Tom B. Brown and Catherine Olsson, research engineers on the Google Brain team
Source | Google developers Public on machine learning is increasingly applied to real world applications, including medical, chemical and agriculture. We still face significant challenges when it comes to deploying machine learning in security-critical environments. In particular, all known machine learning algorithms are vulnerable to attack against samples (AI.Google/Research/PU… Adversarial samples are input data deliberately designed by an attacker to make the model wrong. Most previous studies on adversarial samples have focused on investigating errors caused by minor modifications in order to build improved models, but real-world adversarial agents are often not subject to the condition of “minor modifications”. In addition, machine learning algorithms often make confidence errors when faced with an adversary, so we urgently need to develop classifiers that do not make any confidence errors, even when faced with an adversary that can submit arbitrary inputs in order to deceive the system.

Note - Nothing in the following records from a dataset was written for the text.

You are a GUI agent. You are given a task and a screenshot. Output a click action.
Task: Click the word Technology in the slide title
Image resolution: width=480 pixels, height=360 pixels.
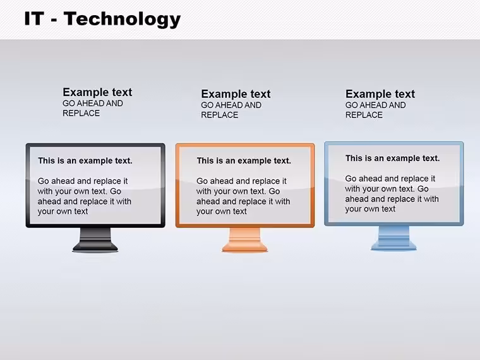(122, 19)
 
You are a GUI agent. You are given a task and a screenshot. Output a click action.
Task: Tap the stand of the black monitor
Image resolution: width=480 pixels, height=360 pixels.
(95, 240)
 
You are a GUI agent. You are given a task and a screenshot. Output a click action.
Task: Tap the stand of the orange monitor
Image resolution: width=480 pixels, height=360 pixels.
(245, 240)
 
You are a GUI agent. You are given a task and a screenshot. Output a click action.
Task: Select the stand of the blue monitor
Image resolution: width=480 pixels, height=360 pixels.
(393, 238)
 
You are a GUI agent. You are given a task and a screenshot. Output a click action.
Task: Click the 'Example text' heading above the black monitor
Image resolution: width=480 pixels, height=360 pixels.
(97, 92)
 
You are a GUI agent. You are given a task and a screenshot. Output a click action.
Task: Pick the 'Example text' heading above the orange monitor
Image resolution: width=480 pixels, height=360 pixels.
(236, 94)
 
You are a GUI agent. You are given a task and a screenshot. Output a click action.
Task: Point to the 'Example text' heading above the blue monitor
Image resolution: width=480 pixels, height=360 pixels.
(380, 94)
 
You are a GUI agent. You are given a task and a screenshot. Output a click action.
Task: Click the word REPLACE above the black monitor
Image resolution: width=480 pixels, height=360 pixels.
(81, 113)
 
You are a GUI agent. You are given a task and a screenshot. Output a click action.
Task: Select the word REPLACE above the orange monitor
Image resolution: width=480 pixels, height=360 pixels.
(220, 115)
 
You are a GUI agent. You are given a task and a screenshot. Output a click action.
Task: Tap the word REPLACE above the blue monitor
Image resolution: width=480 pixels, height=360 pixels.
(364, 115)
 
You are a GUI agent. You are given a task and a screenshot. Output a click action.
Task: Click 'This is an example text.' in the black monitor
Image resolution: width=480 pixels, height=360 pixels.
(85, 160)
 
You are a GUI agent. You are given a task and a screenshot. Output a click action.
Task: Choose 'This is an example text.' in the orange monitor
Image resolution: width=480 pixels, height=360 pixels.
(244, 160)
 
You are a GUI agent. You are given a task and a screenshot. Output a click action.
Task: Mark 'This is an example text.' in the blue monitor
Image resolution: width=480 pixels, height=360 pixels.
(392, 159)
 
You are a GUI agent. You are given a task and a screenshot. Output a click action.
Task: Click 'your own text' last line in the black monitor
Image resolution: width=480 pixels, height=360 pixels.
(63, 212)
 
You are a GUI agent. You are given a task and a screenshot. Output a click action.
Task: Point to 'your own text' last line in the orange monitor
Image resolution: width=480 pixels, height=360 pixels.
(222, 212)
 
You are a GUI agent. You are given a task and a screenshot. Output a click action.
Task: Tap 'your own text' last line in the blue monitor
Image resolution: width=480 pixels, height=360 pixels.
(370, 209)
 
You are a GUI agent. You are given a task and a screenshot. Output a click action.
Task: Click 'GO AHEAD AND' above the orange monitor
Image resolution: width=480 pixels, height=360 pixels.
(231, 105)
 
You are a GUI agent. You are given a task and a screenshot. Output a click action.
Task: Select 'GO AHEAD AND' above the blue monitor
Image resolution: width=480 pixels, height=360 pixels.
(376, 105)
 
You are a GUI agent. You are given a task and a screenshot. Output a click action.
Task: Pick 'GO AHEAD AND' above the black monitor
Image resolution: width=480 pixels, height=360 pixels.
(93, 104)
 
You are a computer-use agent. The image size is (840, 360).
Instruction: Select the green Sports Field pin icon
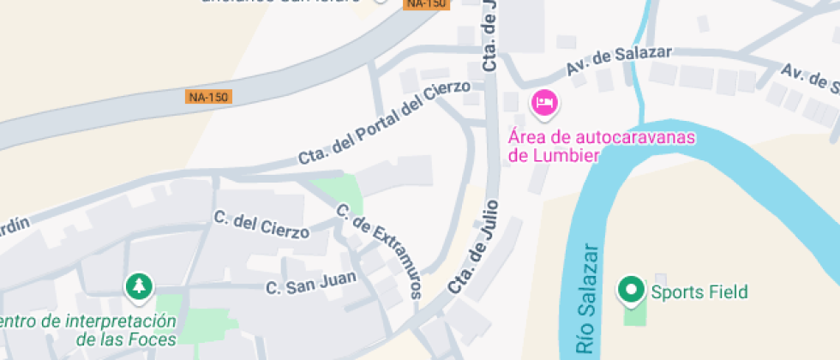point(632,290)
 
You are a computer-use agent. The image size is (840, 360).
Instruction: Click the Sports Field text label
point(699,291)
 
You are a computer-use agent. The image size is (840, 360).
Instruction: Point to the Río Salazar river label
point(588,299)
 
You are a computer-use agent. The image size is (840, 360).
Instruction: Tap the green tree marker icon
point(138,286)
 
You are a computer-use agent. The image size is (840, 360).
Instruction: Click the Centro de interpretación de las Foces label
point(90,329)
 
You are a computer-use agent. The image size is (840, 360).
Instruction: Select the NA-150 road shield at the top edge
point(426,3)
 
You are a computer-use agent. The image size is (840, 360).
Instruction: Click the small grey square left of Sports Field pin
point(660,279)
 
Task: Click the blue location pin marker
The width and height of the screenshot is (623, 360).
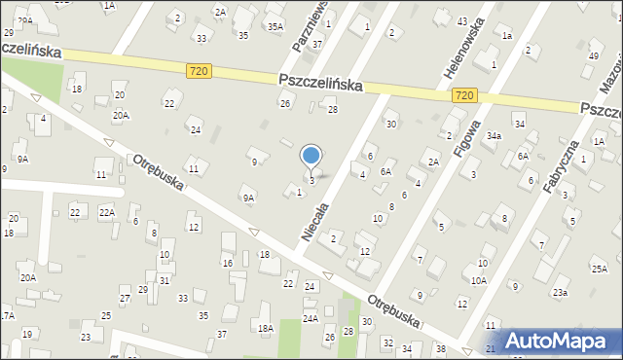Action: pyautogui.click(x=312, y=156)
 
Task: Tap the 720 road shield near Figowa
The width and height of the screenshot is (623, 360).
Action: pyautogui.click(x=464, y=95)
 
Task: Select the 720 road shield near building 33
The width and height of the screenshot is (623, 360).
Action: pyautogui.click(x=199, y=71)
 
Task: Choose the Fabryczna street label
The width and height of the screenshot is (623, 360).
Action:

Today, we are announcing the launch of the Unconstrained Adversarial Sample Challenge, a community-based challenge designed to inspire and measure progress towards the goal of zero confidence classification errors in machine learning models. Previous studies have focused on only small modifications of labeled data points in advance against samples (researchers can assume that, after applying small interference image should still have the same label), and the challenge allows the use of unlimited input, participants can submit images of the target class, in order to use a wider range of counter samples to develop and test the model.
The structure of the challenge
Contestants can submit entries from either of two roles: as a defender submitting a classifier that is hard to fool, or as an attacker submitting an arbitrary input sample intended to fool the defender’s model. In the “warm-up” phase before the challenge, we will provide a series of fixed attacks for participants to design defensive networks. After the community is finally able to defeat those fixed attacks, we will launch a full two-sided challenge with prizes for both attackers and defenders.
The defender’s goal is to properly tag clean bird and bike test sets and maintain high accuracy without creating any confidence errors with any images of birds or bikes provided by attackers. The attacker’s goal is to find an image of a bird that the defense classifier has credibly labeled as a bicycle (and vice versa). We wanted to keep the defender’s challenge as low as possible, so we left out all images that were ambiguous (like a bird on a bike) or not obvious (like an aerial view of a park or irregular noise).
An attacker can simply submit any image of birds or bicycles in an attempt to fool the defensive classifier. For example, an attacker could take photos of birds, use 3D rendering software, use image editing software for image compositing, use generative models or other techniques to produce novel images of birds.
To verify a new image provided by an attacker, we ask a bunch of people to tag the image. This procedure allows an attacker to submit arbitrary images, not just test set images with minor modifications. The defense model is broken if the defense classifier explicitly classifies any image provided by an attacker as a “bird,” but the human labeling consistently labels it as a bicycle. You can in the article we know more details on the structure of a challenge (drive.google.com/file/d/1T0y…
Participate in the way
If you’re interested in participating, you can find the getting started guide in the Github project. We’ve released data sets for “warming up,” assessment channels, and baseline attacks, and we’ll be updating our leaderboards and publishing our best defense models for the community. We look forward to your participation! Note: Github project link github.com/google/unre…
Thank you
The unrestricted Combat Demo Challenge was organized by Tom Brown, Catherine Olsson, Nicholas Carlini, Chiyuan Zhang, Ian Goodfellow from Google, and OpenAI Paul Christiano.